EXERCISE OBJECTIVE = Print each record that follows exactly, leaving the pictures behind.

PROVIDED MATERIAL =
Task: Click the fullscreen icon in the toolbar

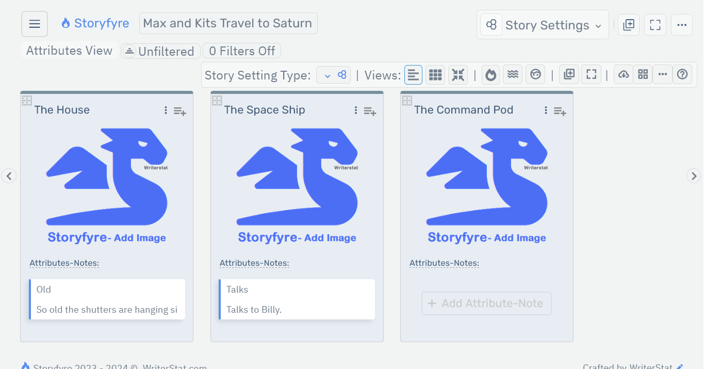Action: click(x=591, y=74)
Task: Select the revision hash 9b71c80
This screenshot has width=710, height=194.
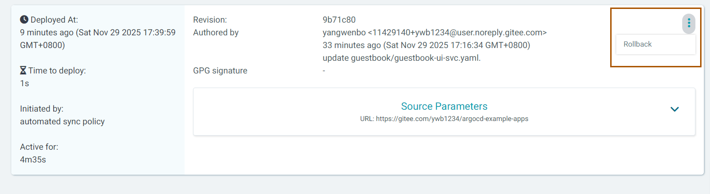Action: [x=339, y=20]
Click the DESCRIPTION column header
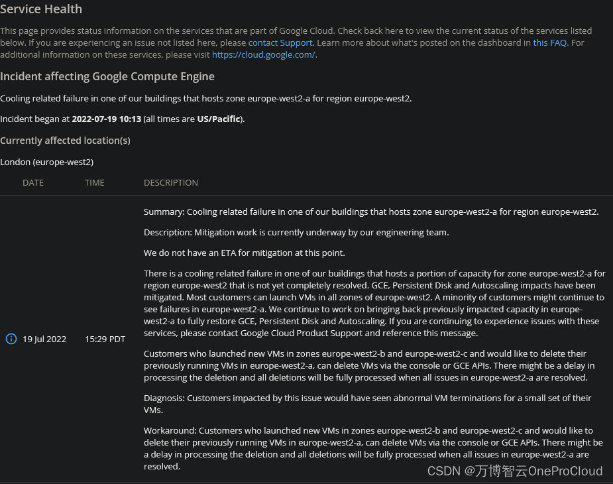 [171, 182]
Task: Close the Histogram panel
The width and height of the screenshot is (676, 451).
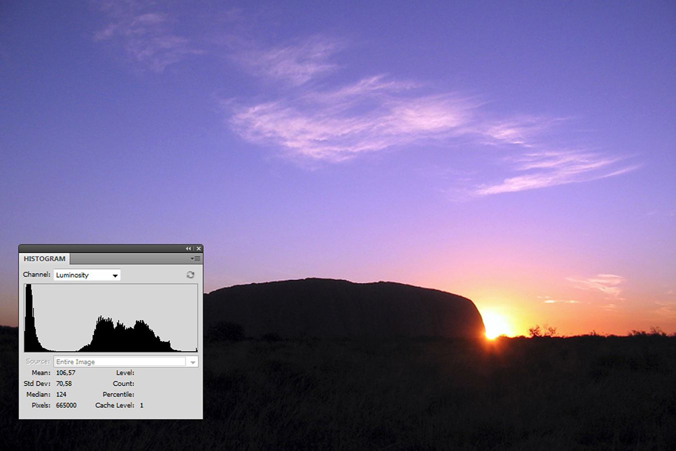Action: tap(199, 249)
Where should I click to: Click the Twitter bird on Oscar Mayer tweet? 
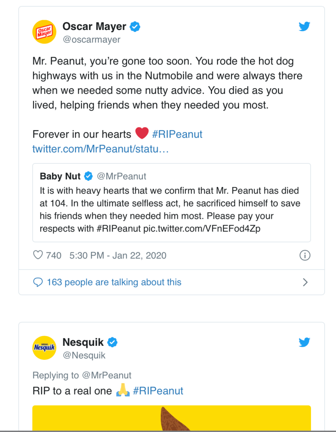(304, 27)
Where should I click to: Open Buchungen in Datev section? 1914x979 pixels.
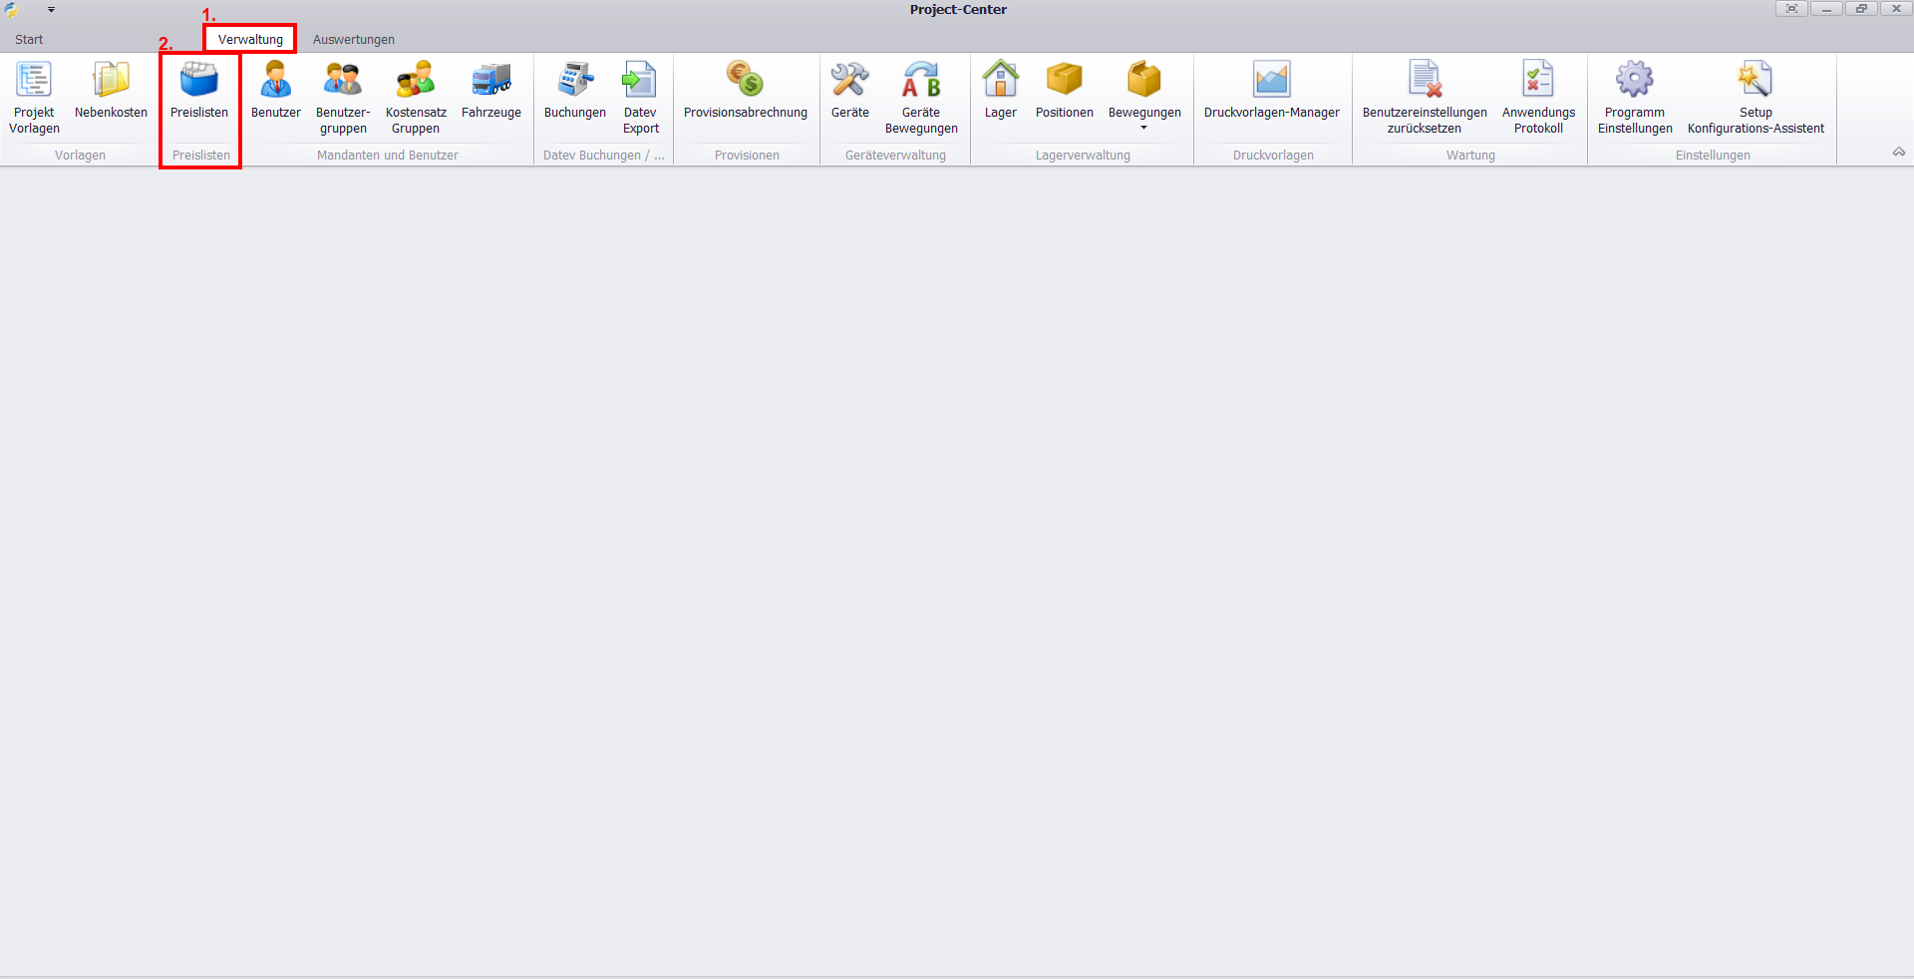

YOUR RESPONSE =
Task: Click the fullscreen icon in the toolbar

Action: click(x=591, y=74)
Task: Select the revision hash 9b71c80
This screenshot has width=710, height=194.
Action: [x=339, y=20]
Click the DESCRIPTION column header
 [171, 182]
Task: Close the Histogram panel
The width and height of the screenshot is (676, 451).
Action: tap(199, 249)
Where should I click to: Click the Twitter bird on Oscar Mayer tweet? 
(304, 27)
Where should I click to: Open Buchungen in Datev section? 1914x979 pixels.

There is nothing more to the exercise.